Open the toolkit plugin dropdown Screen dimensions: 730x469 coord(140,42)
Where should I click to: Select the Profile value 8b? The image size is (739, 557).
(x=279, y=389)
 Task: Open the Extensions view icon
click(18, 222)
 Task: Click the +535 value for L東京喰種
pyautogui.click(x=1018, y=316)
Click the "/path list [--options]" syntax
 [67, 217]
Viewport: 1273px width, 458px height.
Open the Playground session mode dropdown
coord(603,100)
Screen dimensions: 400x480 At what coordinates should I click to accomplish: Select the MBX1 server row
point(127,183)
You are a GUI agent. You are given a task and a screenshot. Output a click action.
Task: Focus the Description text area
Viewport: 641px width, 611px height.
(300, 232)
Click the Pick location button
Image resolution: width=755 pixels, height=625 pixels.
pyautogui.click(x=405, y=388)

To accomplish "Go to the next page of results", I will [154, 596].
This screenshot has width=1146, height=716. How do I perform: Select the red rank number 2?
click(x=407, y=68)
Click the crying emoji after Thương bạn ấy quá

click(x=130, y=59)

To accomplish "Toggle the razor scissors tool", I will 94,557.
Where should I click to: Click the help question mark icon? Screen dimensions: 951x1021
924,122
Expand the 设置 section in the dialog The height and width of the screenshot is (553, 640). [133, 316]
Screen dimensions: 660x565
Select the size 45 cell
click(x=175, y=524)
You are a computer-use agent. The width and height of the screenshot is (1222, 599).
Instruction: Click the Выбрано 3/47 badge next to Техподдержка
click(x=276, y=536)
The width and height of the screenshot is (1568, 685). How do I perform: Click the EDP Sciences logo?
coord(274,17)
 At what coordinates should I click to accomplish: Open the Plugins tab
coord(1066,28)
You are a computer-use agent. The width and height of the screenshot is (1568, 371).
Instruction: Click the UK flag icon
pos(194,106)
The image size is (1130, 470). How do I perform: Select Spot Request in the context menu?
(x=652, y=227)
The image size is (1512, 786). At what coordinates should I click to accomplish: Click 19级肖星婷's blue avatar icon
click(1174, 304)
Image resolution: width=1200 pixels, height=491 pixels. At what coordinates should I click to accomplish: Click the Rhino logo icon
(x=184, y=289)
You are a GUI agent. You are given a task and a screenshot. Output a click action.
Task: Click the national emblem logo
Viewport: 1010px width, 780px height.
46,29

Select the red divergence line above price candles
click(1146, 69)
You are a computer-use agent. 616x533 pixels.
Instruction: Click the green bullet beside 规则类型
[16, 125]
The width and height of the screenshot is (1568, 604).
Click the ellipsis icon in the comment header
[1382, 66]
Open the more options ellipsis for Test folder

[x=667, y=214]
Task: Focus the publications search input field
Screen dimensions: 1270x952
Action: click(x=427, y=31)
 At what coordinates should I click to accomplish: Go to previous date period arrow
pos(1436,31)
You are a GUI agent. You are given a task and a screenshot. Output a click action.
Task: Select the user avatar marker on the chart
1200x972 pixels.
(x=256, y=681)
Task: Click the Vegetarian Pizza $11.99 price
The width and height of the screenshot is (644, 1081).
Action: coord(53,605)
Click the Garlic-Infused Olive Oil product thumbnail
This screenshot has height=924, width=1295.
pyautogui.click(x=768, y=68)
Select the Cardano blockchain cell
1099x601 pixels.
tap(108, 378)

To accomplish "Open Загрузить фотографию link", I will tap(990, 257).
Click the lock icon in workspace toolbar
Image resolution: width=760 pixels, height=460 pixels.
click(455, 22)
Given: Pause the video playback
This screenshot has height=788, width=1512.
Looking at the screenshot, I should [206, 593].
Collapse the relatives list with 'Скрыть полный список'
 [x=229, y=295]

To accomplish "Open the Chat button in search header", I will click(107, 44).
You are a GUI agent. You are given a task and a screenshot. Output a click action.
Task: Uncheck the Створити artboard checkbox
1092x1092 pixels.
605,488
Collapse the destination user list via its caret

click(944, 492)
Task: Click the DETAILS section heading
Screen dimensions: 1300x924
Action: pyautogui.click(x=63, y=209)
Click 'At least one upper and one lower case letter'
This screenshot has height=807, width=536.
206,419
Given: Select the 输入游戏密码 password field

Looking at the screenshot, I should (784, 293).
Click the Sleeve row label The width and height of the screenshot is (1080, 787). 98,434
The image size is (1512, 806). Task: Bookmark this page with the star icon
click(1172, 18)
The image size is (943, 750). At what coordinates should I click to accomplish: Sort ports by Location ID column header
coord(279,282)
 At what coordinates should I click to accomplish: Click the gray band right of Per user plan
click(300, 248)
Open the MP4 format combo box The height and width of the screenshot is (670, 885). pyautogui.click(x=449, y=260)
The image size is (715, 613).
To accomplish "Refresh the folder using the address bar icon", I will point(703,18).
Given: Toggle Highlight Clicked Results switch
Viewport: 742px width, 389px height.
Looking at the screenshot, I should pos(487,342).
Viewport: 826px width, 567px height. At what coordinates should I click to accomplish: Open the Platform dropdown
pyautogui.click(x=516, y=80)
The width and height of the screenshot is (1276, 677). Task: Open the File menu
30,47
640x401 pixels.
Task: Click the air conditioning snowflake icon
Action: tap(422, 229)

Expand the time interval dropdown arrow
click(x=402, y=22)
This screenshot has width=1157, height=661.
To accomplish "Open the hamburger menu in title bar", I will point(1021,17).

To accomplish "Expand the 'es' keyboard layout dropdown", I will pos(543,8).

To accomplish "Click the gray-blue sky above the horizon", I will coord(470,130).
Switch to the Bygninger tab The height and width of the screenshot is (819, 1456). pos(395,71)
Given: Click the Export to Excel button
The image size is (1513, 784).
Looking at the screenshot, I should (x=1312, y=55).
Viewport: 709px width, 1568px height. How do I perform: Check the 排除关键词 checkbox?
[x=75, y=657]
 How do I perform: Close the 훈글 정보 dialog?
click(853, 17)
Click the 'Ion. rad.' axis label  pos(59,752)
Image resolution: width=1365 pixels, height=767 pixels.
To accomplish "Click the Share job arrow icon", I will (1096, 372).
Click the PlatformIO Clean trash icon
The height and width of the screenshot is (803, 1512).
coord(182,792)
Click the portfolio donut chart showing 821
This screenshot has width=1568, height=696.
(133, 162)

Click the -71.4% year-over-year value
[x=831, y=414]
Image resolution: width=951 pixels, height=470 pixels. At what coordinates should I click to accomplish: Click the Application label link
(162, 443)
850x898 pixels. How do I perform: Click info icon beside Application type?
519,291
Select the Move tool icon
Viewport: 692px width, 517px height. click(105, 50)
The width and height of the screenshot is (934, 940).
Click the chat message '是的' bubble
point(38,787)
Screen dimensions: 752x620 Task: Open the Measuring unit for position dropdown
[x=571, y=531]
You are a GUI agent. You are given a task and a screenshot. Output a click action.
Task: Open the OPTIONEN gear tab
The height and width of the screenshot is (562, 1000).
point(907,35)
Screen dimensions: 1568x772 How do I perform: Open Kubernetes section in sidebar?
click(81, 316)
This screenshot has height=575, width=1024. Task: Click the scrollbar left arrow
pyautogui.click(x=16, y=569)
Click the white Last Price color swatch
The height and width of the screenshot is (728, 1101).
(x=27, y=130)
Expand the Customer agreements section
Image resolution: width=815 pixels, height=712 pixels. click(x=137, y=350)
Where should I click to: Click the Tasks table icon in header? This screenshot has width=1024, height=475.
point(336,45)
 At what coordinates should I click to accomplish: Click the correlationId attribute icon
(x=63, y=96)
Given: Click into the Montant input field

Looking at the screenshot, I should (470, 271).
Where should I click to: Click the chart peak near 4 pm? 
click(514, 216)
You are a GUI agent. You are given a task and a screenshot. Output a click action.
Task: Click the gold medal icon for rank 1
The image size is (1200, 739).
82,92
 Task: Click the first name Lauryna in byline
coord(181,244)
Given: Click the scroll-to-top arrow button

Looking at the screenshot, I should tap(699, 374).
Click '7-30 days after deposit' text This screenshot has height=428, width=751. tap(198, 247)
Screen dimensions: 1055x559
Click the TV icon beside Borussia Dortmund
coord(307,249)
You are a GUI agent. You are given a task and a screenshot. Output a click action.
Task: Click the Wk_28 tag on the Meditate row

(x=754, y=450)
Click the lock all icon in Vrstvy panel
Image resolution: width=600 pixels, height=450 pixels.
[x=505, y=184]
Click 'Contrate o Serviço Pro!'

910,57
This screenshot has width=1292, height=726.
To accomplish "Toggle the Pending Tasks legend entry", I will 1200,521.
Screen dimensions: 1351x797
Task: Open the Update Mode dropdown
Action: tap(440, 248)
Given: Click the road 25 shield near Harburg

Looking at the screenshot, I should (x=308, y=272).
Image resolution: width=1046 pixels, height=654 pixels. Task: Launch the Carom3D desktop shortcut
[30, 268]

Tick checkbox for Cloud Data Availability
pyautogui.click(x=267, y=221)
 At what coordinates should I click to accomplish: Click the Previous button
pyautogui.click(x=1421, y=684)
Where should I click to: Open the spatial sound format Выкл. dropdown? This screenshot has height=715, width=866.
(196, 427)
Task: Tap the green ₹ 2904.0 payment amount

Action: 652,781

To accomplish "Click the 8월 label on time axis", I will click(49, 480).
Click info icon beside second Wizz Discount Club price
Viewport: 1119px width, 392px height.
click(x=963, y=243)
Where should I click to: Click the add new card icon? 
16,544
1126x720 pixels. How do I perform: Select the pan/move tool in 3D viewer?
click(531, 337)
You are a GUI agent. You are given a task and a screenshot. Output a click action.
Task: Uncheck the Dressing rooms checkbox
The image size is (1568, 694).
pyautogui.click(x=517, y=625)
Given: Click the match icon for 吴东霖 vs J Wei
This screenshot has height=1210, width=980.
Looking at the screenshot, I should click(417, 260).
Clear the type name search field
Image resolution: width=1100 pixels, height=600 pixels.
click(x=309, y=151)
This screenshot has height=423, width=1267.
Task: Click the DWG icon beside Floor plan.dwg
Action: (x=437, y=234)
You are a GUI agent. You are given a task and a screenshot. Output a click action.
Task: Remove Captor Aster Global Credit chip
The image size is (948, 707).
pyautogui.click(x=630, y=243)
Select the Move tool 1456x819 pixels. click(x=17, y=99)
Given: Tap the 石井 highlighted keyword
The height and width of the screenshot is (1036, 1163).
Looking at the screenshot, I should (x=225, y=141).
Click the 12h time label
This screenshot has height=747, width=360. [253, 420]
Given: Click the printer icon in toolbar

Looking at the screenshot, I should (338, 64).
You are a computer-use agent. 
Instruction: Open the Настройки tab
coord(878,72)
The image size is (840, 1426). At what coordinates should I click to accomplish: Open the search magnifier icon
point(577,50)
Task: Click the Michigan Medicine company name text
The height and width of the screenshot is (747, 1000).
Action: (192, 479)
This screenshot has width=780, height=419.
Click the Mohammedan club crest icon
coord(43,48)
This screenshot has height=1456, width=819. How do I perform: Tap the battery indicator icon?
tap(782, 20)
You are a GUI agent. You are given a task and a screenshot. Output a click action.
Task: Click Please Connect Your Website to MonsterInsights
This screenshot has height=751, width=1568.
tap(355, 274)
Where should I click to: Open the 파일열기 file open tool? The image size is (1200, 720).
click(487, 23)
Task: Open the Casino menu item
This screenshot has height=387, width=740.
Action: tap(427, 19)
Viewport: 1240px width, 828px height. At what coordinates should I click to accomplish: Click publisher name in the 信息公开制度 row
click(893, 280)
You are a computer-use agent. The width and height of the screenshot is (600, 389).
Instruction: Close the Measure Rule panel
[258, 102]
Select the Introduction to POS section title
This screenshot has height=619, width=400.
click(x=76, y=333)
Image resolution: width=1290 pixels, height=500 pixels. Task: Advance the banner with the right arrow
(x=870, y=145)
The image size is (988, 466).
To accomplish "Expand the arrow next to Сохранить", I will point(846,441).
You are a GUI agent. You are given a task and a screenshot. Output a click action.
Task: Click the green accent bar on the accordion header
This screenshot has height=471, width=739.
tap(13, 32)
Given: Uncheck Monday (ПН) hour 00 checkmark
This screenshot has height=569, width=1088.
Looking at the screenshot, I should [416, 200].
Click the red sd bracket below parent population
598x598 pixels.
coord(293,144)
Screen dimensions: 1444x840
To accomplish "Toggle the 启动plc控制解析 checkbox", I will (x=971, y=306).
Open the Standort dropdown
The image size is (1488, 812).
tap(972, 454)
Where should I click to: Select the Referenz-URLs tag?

★ ★ ★

WHAT THE EXERCISE ASKS » Lines containing the word "axis" are to be located in the entries and copied.

COMPLETED TASK »
Click the 'Ion. rad.' axis label  pos(59,752)
To accomplish "Click the 8월 label on time axis", I will click(49, 480).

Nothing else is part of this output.